══ Input material
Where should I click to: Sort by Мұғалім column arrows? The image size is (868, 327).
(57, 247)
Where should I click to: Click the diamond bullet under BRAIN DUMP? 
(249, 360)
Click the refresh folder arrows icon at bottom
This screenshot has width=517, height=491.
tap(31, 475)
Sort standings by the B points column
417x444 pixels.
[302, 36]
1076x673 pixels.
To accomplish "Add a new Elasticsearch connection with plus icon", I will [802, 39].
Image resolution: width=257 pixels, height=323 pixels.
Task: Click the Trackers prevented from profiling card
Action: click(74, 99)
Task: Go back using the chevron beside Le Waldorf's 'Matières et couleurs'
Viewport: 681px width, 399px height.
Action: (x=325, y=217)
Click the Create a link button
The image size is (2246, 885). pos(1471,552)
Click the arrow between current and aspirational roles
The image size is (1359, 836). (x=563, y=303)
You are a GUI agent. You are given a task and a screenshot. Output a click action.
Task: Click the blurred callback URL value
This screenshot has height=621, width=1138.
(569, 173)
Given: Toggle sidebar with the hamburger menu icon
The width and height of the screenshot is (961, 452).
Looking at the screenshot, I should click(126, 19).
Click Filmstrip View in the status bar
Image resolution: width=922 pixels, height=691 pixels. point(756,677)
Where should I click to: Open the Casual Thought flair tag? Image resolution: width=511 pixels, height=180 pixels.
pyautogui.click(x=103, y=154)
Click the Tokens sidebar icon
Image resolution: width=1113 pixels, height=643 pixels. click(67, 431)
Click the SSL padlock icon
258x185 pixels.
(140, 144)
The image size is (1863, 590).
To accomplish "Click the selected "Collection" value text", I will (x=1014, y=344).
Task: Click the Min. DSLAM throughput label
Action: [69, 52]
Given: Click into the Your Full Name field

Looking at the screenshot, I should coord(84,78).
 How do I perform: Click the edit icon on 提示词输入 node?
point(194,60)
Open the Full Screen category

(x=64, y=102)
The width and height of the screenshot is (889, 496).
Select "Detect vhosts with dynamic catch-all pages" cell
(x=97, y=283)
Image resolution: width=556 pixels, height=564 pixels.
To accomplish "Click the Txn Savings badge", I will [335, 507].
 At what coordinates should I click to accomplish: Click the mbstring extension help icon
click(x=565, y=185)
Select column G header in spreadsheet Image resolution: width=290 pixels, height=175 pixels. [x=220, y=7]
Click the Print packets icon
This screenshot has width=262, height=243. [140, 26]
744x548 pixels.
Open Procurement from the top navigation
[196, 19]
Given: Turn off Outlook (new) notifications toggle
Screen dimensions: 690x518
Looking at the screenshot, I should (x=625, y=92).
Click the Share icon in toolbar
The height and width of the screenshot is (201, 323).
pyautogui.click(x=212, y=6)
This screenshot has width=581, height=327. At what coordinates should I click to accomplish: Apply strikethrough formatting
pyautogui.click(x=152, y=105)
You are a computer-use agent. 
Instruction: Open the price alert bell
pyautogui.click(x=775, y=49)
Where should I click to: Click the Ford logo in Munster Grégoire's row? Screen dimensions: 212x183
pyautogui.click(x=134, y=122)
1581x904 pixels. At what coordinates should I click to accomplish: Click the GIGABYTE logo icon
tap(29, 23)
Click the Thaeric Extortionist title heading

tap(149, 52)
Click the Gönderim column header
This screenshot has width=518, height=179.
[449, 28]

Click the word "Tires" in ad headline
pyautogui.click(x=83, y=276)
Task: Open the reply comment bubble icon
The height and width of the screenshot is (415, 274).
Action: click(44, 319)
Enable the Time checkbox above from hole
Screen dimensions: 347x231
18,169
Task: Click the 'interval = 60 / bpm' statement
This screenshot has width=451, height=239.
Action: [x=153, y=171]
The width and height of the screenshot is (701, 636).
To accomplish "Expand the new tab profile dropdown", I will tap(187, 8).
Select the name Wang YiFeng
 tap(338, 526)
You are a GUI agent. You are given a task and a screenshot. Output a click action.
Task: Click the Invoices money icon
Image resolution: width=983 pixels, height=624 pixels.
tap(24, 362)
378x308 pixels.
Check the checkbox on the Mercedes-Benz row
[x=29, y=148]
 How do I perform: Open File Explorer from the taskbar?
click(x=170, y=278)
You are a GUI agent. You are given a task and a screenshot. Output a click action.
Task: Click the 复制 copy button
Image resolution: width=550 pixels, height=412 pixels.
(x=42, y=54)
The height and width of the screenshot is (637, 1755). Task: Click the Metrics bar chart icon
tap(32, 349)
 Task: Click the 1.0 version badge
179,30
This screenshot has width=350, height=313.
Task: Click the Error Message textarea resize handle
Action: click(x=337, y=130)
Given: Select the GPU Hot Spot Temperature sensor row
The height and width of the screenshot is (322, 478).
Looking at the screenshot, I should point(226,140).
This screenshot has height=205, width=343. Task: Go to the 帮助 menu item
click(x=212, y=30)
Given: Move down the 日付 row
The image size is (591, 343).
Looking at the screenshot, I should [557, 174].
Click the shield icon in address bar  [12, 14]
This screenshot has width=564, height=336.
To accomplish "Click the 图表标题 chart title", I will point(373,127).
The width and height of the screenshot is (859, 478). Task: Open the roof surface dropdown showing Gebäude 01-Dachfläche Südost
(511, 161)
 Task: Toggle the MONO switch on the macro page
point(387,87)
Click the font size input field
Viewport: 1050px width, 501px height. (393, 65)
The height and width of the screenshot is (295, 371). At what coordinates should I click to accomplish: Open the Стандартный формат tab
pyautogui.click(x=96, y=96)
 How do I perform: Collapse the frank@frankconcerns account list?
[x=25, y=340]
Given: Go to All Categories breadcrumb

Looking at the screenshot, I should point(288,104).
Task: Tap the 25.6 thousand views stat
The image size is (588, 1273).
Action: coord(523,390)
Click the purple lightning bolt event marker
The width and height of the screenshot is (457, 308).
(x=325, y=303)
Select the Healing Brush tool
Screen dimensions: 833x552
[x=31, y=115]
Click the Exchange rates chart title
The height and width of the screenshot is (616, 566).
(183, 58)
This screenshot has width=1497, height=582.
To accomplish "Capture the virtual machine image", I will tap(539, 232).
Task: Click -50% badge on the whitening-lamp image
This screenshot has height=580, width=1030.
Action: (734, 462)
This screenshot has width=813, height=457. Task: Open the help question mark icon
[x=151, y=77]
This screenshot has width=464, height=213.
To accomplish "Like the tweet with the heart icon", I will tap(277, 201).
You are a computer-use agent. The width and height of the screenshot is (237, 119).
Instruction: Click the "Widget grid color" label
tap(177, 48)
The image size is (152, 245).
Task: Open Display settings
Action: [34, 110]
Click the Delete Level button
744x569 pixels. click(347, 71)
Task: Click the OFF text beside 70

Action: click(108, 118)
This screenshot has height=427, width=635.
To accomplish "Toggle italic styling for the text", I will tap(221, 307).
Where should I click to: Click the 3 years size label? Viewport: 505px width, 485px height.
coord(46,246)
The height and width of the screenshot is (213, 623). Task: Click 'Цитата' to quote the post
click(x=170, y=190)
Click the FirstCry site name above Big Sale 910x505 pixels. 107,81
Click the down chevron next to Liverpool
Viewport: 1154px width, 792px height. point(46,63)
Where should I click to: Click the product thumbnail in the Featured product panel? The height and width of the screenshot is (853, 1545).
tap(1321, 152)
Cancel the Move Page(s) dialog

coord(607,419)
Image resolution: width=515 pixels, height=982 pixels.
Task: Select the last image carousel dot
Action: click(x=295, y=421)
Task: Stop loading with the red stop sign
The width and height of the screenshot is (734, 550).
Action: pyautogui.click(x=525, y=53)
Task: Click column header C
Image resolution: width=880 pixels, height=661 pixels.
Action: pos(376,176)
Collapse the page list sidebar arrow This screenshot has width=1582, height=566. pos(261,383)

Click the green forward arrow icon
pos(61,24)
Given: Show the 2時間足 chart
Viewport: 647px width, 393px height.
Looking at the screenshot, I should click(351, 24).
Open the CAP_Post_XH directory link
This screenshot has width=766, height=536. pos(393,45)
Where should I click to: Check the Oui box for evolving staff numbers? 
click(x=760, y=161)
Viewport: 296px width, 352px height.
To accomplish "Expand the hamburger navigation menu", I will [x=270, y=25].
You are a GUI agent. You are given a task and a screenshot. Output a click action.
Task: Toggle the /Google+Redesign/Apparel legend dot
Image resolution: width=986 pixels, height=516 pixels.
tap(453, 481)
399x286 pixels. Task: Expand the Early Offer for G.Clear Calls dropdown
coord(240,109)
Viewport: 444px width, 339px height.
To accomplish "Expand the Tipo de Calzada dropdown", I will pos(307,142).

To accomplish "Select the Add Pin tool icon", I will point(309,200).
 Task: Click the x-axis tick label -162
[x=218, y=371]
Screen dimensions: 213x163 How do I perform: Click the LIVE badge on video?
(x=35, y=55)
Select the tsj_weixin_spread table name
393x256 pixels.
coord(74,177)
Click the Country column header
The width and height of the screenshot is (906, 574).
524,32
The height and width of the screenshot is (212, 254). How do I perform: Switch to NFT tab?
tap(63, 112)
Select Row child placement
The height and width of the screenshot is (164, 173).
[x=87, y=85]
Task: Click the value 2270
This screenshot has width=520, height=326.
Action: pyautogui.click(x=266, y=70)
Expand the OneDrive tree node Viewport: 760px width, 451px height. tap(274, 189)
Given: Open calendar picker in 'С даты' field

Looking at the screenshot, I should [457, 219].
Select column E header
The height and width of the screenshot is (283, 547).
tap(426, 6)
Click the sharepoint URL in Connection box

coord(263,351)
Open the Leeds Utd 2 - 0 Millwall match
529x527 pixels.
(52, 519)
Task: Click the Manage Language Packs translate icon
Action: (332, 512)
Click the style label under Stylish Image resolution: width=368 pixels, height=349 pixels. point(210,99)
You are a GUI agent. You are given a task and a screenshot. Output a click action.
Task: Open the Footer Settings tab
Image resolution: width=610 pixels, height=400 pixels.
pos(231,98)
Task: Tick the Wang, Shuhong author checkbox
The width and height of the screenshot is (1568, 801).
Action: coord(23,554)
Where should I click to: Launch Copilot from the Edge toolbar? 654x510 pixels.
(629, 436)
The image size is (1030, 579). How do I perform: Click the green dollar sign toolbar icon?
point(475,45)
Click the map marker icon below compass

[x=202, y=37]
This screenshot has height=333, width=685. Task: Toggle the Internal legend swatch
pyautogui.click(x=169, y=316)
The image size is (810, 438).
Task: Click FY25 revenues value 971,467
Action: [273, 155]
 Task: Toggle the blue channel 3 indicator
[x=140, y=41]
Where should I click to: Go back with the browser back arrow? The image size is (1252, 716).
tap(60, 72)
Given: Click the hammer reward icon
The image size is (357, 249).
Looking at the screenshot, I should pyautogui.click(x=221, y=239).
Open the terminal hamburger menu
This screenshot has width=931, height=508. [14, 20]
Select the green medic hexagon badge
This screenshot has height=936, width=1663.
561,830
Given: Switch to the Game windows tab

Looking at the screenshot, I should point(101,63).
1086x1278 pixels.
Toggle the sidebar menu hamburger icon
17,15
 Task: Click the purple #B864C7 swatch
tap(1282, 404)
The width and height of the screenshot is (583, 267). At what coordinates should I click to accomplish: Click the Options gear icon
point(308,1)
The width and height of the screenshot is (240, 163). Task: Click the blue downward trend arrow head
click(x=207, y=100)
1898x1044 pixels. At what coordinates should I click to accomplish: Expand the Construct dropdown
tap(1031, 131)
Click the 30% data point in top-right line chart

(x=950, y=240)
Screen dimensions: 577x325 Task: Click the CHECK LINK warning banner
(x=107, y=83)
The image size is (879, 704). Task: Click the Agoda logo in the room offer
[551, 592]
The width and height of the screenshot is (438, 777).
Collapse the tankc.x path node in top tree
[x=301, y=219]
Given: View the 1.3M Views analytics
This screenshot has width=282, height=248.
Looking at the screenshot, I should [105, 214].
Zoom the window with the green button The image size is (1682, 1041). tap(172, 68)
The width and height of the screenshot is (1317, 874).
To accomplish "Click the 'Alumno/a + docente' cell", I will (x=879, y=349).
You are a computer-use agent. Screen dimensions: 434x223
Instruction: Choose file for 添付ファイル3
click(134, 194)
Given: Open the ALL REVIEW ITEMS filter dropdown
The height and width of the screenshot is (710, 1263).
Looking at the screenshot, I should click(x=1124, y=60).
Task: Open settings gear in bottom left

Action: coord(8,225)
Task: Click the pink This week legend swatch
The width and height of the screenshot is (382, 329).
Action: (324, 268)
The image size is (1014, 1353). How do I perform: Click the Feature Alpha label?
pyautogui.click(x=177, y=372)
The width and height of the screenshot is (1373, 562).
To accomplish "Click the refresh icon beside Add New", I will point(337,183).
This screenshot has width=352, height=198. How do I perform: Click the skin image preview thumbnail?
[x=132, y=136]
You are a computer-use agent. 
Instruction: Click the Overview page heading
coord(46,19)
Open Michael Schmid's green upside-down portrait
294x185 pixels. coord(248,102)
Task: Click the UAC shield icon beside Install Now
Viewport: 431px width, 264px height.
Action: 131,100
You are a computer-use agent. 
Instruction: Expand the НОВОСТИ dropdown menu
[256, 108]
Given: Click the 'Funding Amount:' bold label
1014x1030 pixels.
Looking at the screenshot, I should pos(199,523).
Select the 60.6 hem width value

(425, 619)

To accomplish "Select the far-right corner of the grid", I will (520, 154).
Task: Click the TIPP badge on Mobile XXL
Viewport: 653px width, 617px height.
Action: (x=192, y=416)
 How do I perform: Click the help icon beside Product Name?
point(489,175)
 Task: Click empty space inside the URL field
════
To do
Your answer must consist solely of the lines above between the line holding "Task: Click column header C" and the line holding "Click the style", inclusive, copied exactly.

Solution to this exercise
Task: Click column header C
Image resolution: width=880 pixels, height=661 pixels.
Action: pos(376,176)
Collapse the page list sidebar arrow This screenshot has width=1582, height=566. pos(261,383)

Click the green forward arrow icon
pos(61,24)
Given: Show the 2時間足 chart
Viewport: 647px width, 393px height.
Looking at the screenshot, I should click(351, 24).
Open the CAP_Post_XH directory link
This screenshot has width=766, height=536. pos(393,45)
Where should I click to: Check the Oui box for evolving staff numbers? 
click(x=760, y=161)
Viewport: 296px width, 352px height.
To accomplish "Expand the hamburger navigation menu", I will [x=270, y=25].
You are a GUI agent. You are given a task and a screenshot. Output a click action.
Task: Toggle the /Google+Redesign/Apparel legend dot
Image resolution: width=986 pixels, height=516 pixels.
tap(453, 481)
399x286 pixels. Task: Expand the Early Offer for G.Clear Calls dropdown
coord(240,109)
Viewport: 444px width, 339px height.
To accomplish "Expand the Tipo de Calzada dropdown", I will pos(307,142).

To accomplish "Select the Add Pin tool icon", I will point(309,200).
 Task: Click the x-axis tick label -162
[x=218, y=371]
Screen dimensions: 213x163 How do I perform: Click the LIVE badge on video?
(x=35, y=55)
Select the tsj_weixin_spread table name
393x256 pixels.
coord(74,177)
Click the Country column header
The width and height of the screenshot is (906, 574).
524,32
The height and width of the screenshot is (212, 254). How do I perform: Switch to NFT tab?
tap(63, 112)
Select Row child placement
The height and width of the screenshot is (164, 173).
[x=87, y=85]
Task: Click the value 2270
This screenshot has width=520, height=326.
Action: pyautogui.click(x=266, y=70)
Expand the OneDrive tree node Viewport: 760px width, 451px height. tap(274, 189)
Given: Open calendar picker in 'С даты' field

Looking at the screenshot, I should [457, 219].
Select column E header
The height and width of the screenshot is (283, 547).
tap(426, 6)
Click the sharepoint URL in Connection box

coord(263,351)
Open the Leeds Utd 2 - 0 Millwall match
529x527 pixels.
(52, 519)
Task: Click the Manage Language Packs translate icon
Action: (332, 512)
Click the style label under Stylish Image resolution: width=368 pixels, height=349 pixels. point(210,99)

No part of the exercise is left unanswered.